## TASK DIRECTIONS:
Report the count of lines containing the word "prowater" in these records, with no other text.

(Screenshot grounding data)
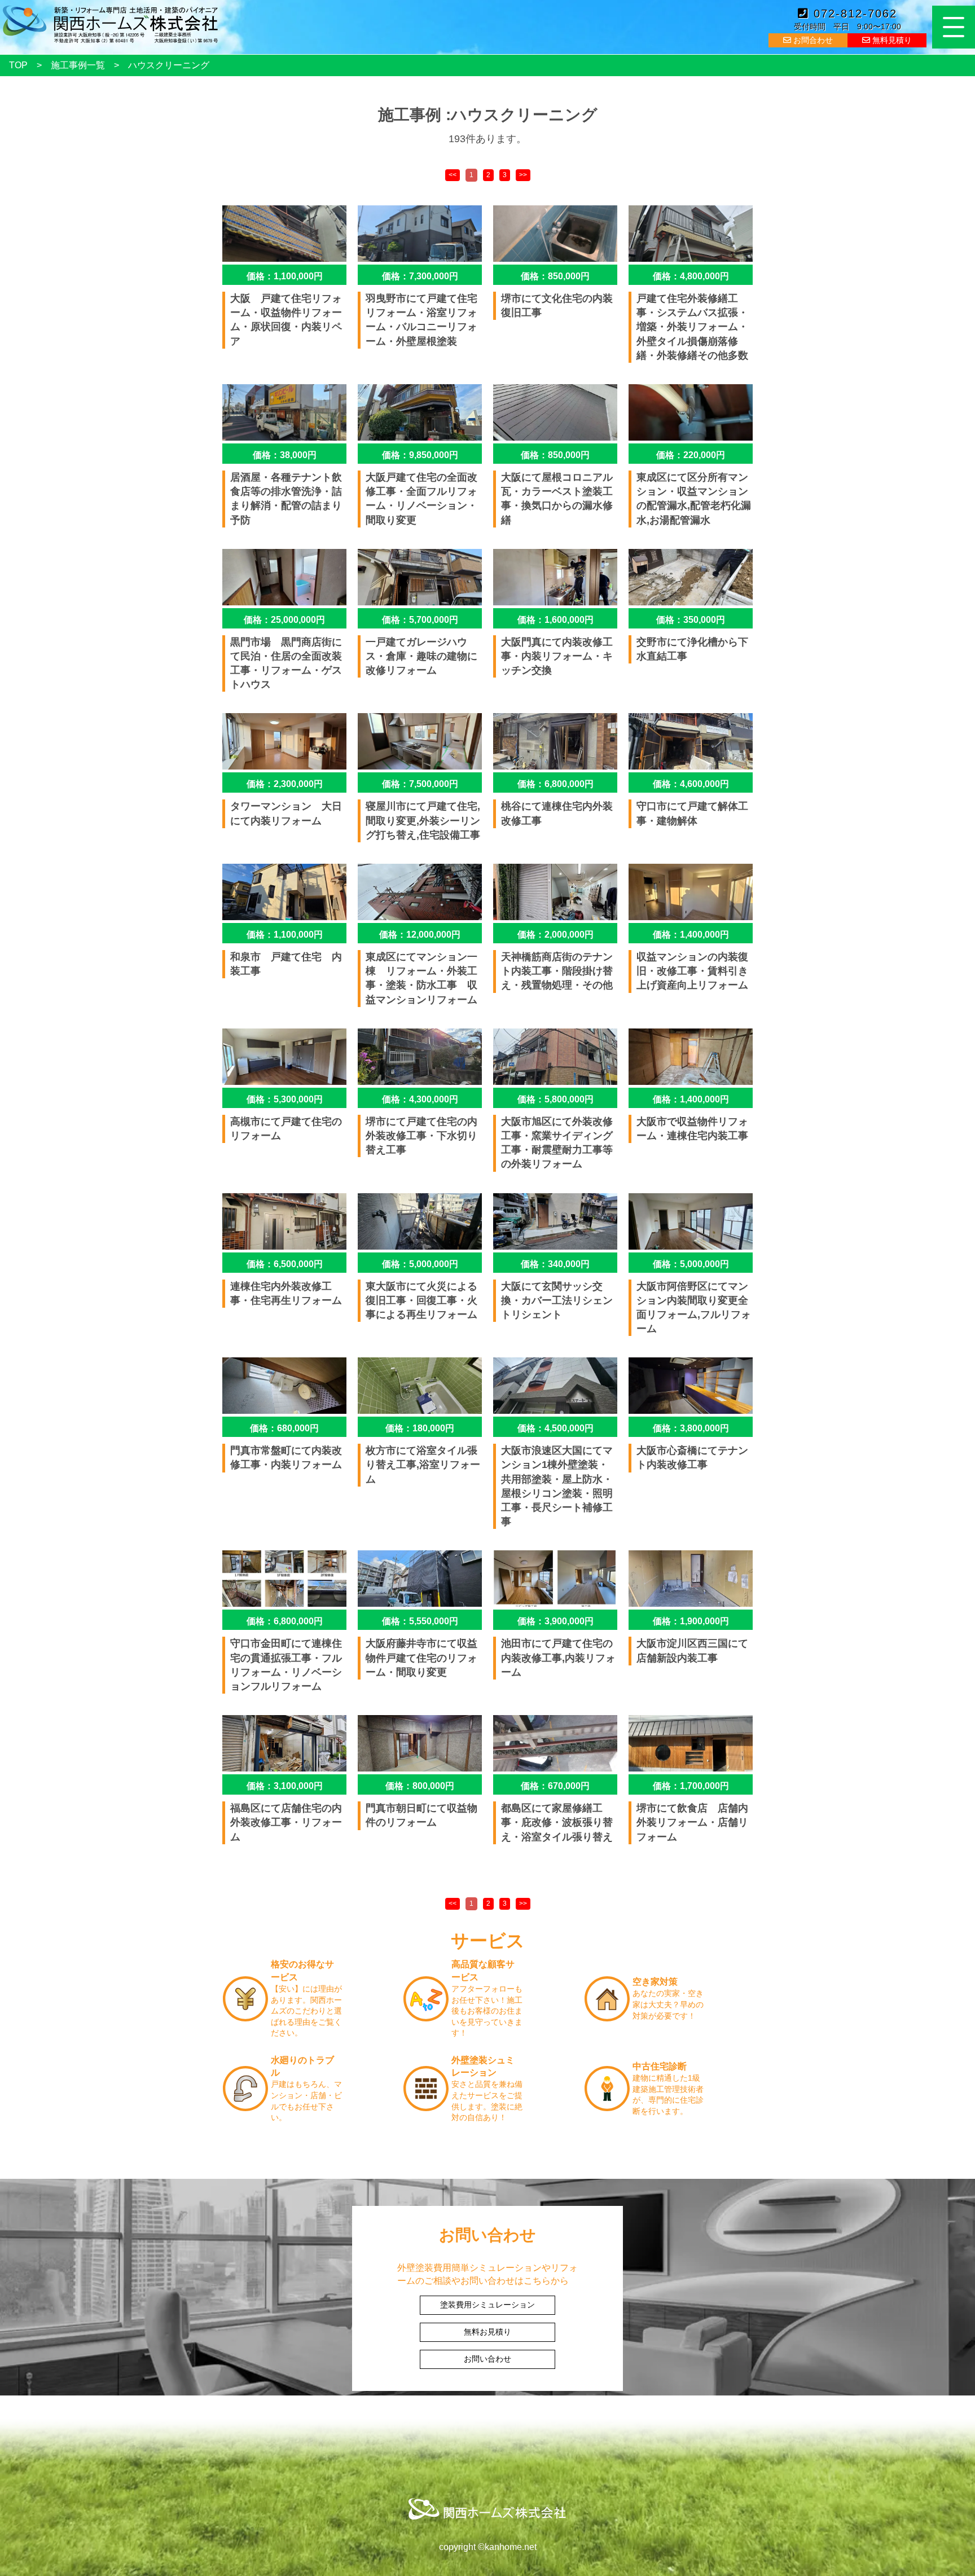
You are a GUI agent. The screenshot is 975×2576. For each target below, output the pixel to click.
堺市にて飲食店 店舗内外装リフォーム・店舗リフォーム (692, 1822)
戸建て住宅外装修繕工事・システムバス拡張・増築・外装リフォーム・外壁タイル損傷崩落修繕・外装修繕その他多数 (692, 327)
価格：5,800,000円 (555, 1099)
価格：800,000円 (419, 1786)
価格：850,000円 (555, 276)
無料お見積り (487, 2331)
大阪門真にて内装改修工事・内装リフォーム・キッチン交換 (557, 656)
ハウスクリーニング (168, 65)
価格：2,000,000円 (555, 934)
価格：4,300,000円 (420, 1099)
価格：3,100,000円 (285, 1786)
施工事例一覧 (78, 65)
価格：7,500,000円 (420, 784)
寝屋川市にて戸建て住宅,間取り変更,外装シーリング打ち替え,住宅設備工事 (423, 820)
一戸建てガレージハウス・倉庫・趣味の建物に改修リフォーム (421, 656)
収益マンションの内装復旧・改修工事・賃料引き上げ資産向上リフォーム (692, 971)
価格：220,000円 (690, 455)
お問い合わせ (487, 2358)
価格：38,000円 (285, 455)
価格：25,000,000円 (284, 620)
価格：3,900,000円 (555, 1621)
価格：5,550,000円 (420, 1621)
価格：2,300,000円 (285, 784)
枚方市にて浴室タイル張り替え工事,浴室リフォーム (423, 1464)
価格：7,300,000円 (420, 276)
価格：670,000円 (555, 1786)
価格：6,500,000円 (285, 1264)
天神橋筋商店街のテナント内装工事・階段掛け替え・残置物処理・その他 (557, 971)
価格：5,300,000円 (285, 1099)
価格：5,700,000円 (420, 620)
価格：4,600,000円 (691, 784)
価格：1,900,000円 (691, 1621)
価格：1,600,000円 (555, 620)
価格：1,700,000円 (691, 1786)
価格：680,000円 (284, 1428)
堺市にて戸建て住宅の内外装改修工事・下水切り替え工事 (421, 1135)
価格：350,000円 (690, 620)
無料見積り (891, 40)
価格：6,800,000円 (555, 784)
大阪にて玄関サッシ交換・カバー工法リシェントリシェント (557, 1300)
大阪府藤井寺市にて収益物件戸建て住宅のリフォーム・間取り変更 (421, 1657)
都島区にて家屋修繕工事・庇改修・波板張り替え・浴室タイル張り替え (557, 1822)
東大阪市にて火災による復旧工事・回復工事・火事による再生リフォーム (421, 1300)
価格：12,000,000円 (419, 934)
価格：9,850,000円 (420, 455)
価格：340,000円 (555, 1264)
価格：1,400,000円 (691, 934)
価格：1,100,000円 (285, 276)
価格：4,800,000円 (691, 276)
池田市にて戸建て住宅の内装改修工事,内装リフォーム (558, 1657)
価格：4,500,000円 (555, 1428)
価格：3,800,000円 (691, 1428)
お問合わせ (812, 40)
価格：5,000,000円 (420, 1264)
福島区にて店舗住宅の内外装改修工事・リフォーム (286, 1822)
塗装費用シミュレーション (487, 2304)
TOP (18, 65)
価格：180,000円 (419, 1428)
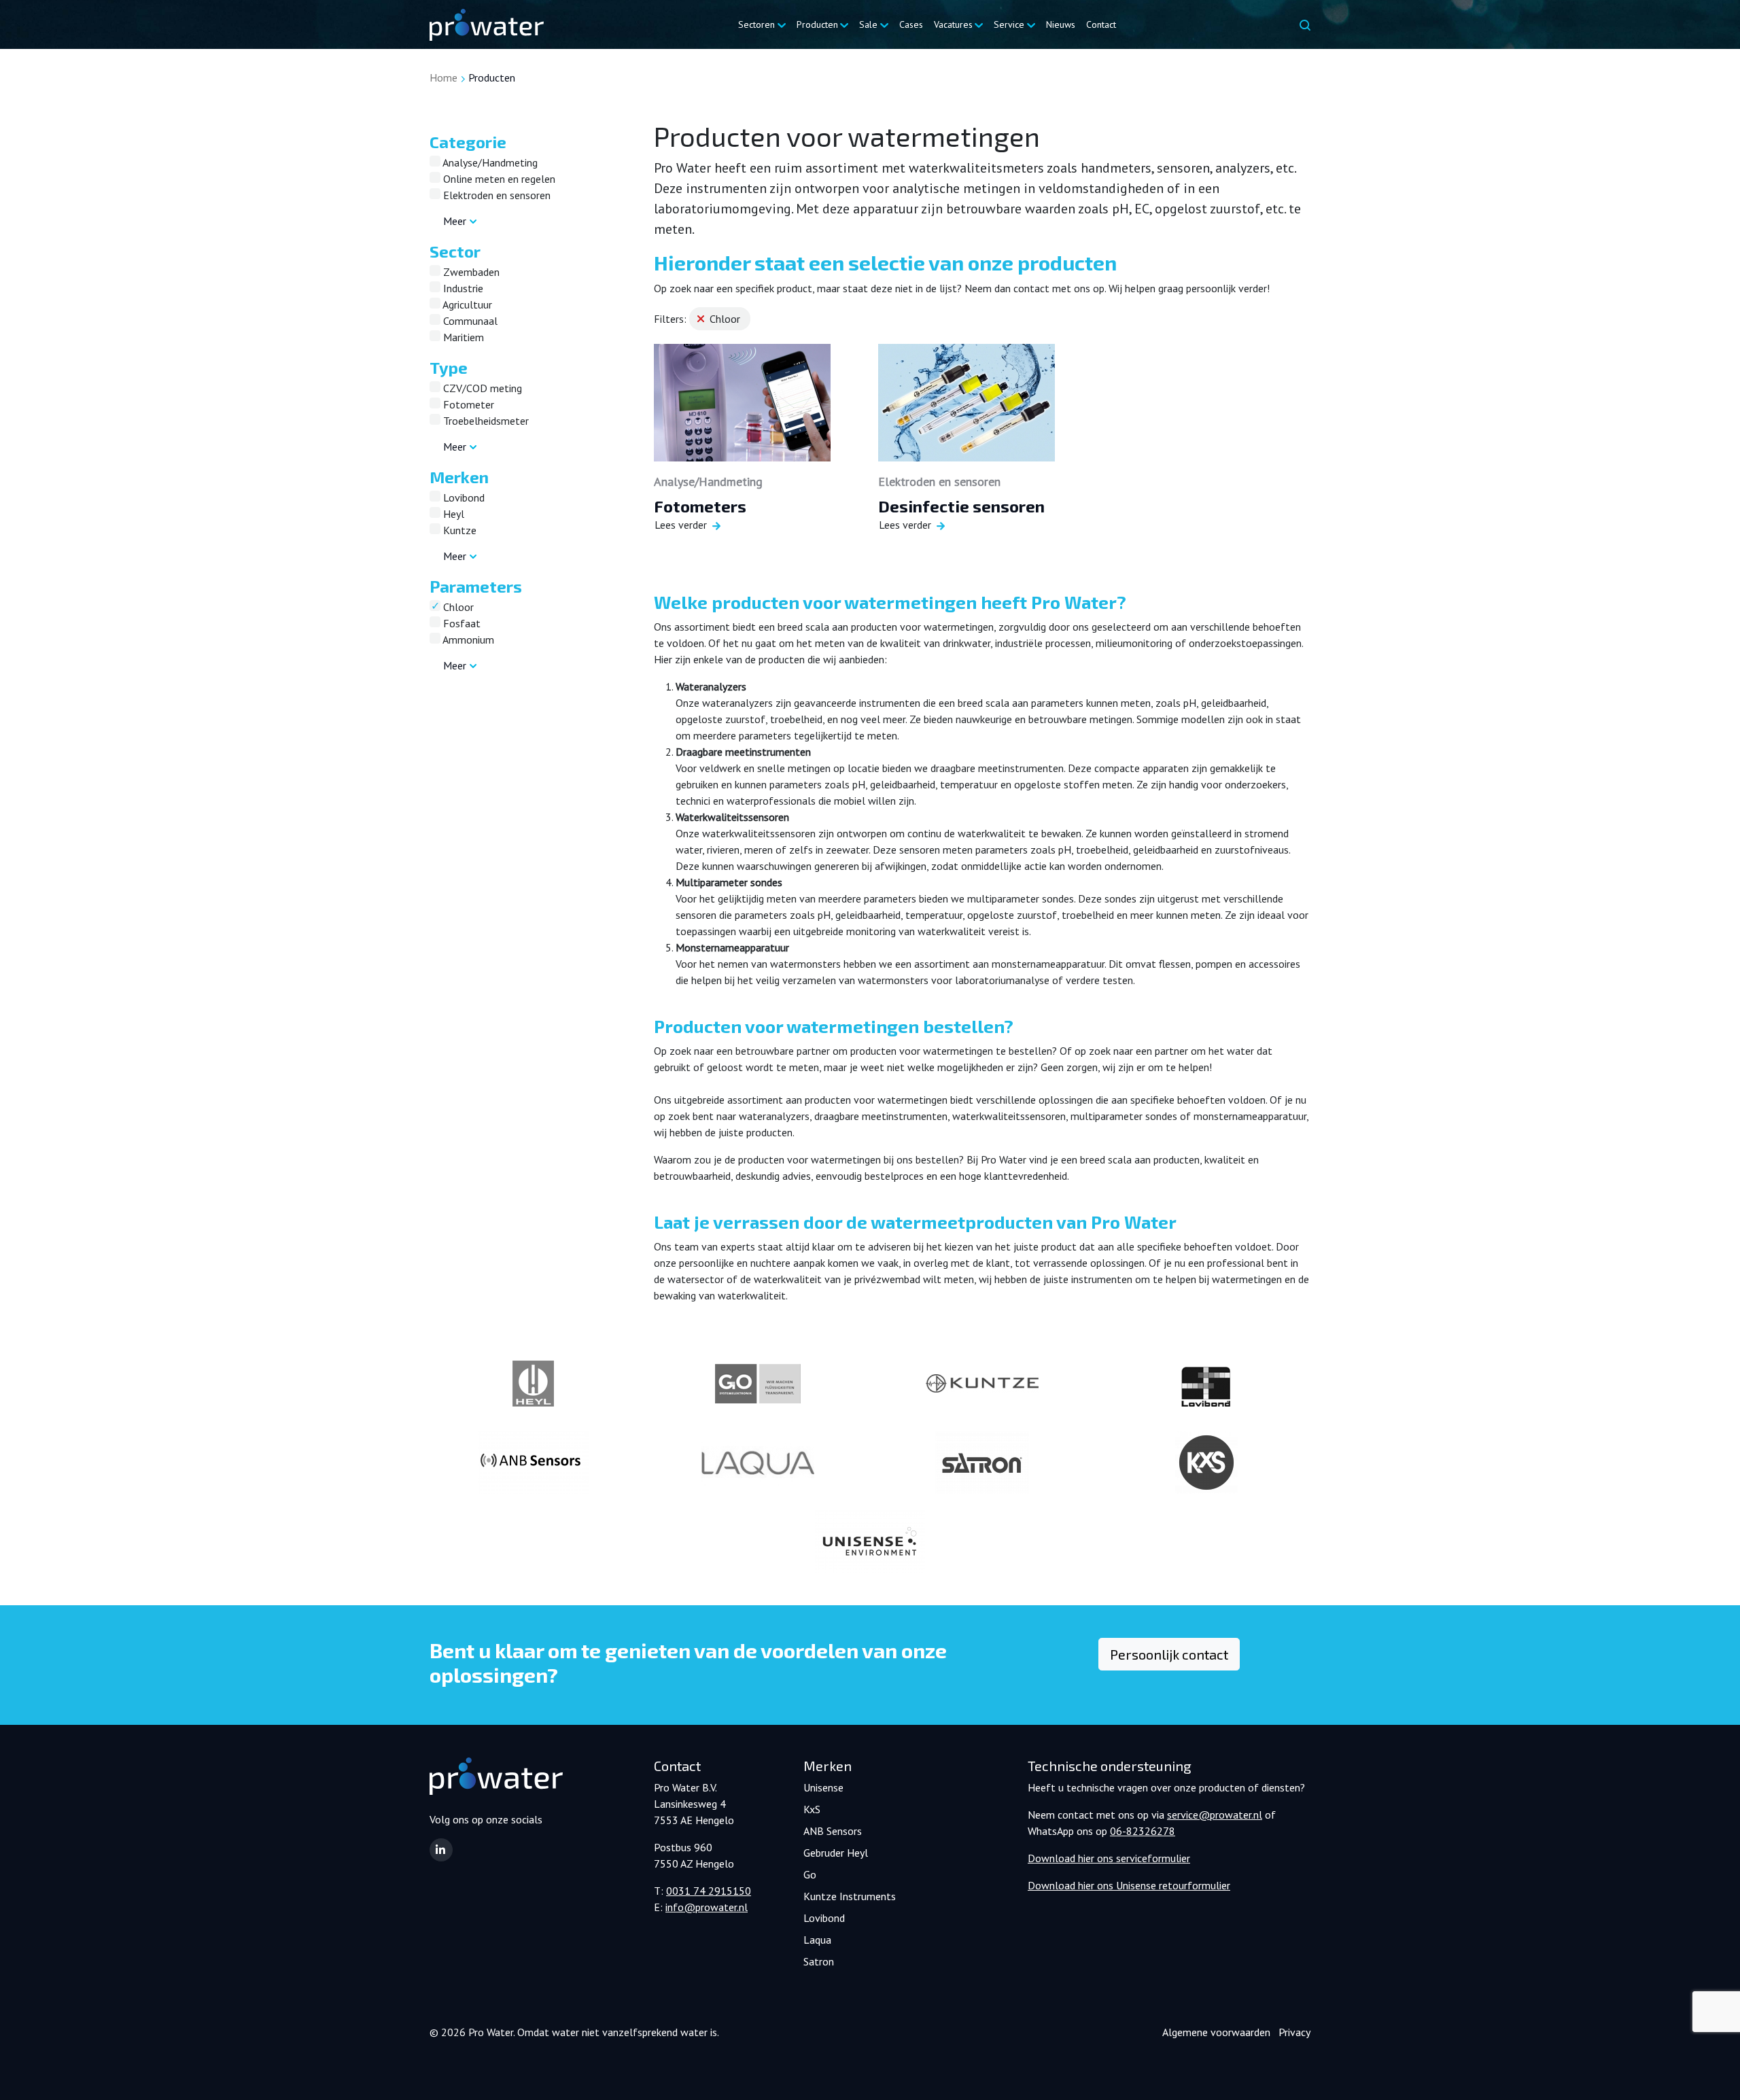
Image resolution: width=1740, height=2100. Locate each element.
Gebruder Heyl (835, 1852)
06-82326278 (1142, 1831)
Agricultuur (466, 304)
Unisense (823, 1787)
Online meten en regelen (497, 179)
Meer (454, 221)
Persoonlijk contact (1169, 1654)
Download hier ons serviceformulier (1109, 1858)
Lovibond (462, 497)
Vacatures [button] (953, 24)
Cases (911, 24)
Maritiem (462, 337)
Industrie (461, 288)
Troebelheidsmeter (484, 420)
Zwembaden (470, 272)
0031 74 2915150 (708, 1890)
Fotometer (467, 404)
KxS (811, 1809)
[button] (441, 1849)
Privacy (1294, 2032)
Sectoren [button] (756, 24)
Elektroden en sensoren (495, 195)
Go (809, 1874)
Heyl (452, 514)
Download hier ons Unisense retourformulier (1129, 1885)
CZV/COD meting (481, 388)
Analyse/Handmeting (489, 162)
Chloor (457, 607)
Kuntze (458, 530)
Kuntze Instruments (849, 1896)
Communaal (469, 321)
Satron (818, 1961)
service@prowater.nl (1214, 1814)
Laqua (817, 1939)
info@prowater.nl (706, 1907)
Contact (1101, 24)
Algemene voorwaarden (1216, 2032)
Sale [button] (868, 24)
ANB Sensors (832, 1831)
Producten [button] (817, 24)
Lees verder (681, 524)
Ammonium (467, 639)
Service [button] (1009, 24)
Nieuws (1060, 24)
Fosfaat (460, 623)
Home (443, 77)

## RESPONSE TO THE EXERCISE:
2